Home / Papers / Communication-efficient federated learning

Communication-efficient federated learning

DOI: 10.1073/pnas.2024789118Semantic Scholar

221 Citations•2021•

Mingzhe Chen, Nir Shlezinger, H. Poor

Proceedings of the National Academy of Sciences

A communication-efficient FL framework is proposed to jointly improve the FL convergence time and the training loss, and a probabilistic device selection scheme is designed such that the devices that can significantly improve the convergence speed and training loss have higher probabilities of being selected for ML model transmission.

Abstract

Significance Federated learning (FL) is an emerging paradigm that enables multiple devices to collaborate in training machine learning (ML) models without having to share their possibly private data. FL requires a multitude of devices to frequently exchange their learned model updates, thus introducing significant communication overhead, which imposes a major challenge in FL over realistic networks that are limited in computational and communication resources.
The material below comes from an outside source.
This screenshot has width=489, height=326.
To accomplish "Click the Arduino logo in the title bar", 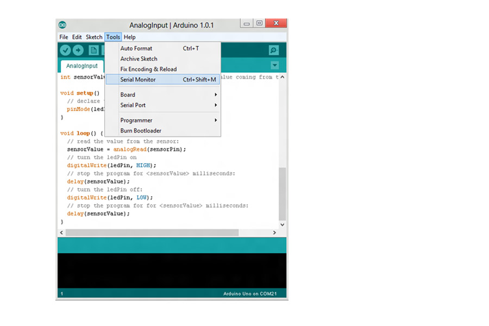I will coord(62,25).
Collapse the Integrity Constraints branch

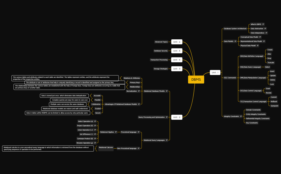pyautogui.click(x=243, y=116)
In this article, we propose a communication-efficient FL framework that enables edge devices to efficiently train and transmit model parameters, thus significantly improving FL performance and convergence speed. Our proposed FL framework paves the way to collaborative ML in large-scale networking systems such as Internet of Things networks. Federated learning (FL) enables edge devices, such as Internet of Things devices (e.g., sensors), servers, and institutions (e.g., hospitals), to collaboratively train a machine learning (ML) model without sharing their private data. FL requires devices to exchange their ML parameters iteratively, and thus the time it requires to jointly learn a reliable model depends not only on the number of training steps but also on the ML parameter transmission time per step. In practice, FL parameter transmissions are often carried out by a multitude of participating devices over resource-limited communication networks, for example, wireless networks with limited bandwidth and power. Therefore, the repeated FL parameter transmission from edge devices induces a notable delay, which can be larger than the ML model training time by orders of magnitude. Hence, communication delay constitutes a major bottleneck in FL. Here, a communication-efficient FL framework is proposed to jointly improve the FL convergence time and the training loss. In this framework, a probabilistic device selection scheme is designed such that the devices that can significantly improve the convergence speed and training loss have higher probabilities of being selected for ML model transmission. To further reduce the FL convergence time, a quantization method is proposed to reduce the volume of the model parameters exchanged among devices, and an efficient wireless resource allocation scheme is developed. Simulation results show that the proposed FL framework can improve the identification accuracy and convergence time by up to 3.6% and 87% compared to standard FL.